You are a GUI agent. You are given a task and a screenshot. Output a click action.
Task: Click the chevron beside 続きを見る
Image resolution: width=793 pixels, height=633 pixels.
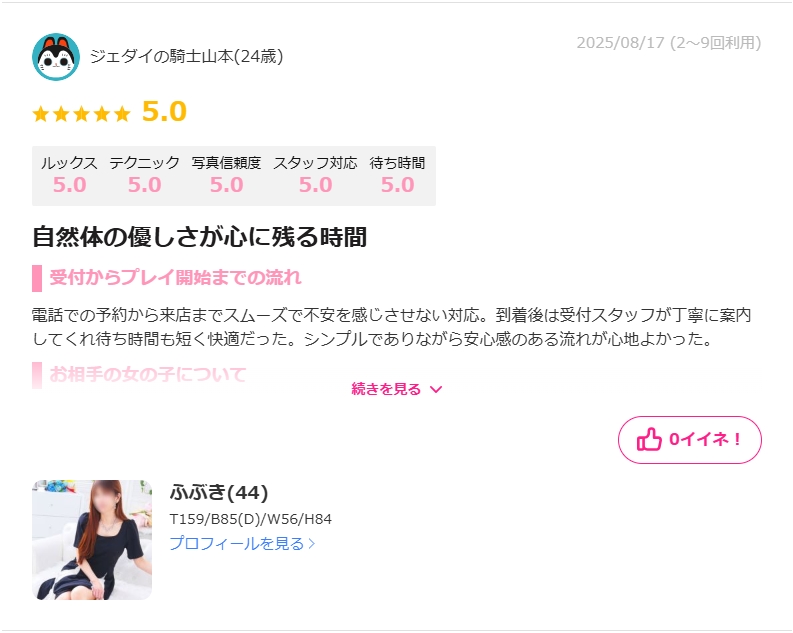(x=436, y=389)
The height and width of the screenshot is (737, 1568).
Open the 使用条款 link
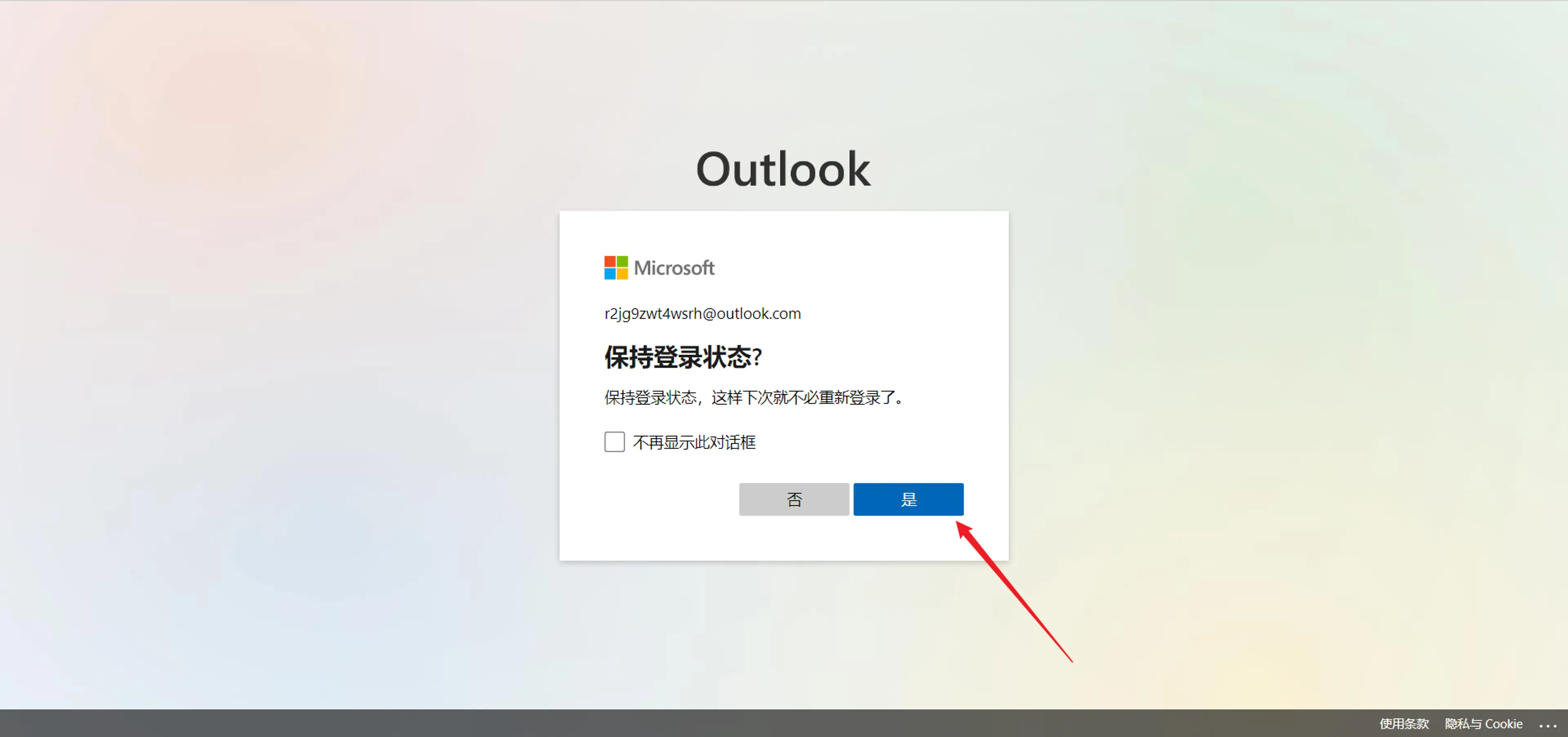tap(1404, 724)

(YOUR OBJECTIVE)
Find "screenshot" in the data above. Report each line where it appears.

(TASK ANSWER)
You are a GUI agent. You are given a task and a screenshot. Output a click action.
The height and width of the screenshot is (737, 1568).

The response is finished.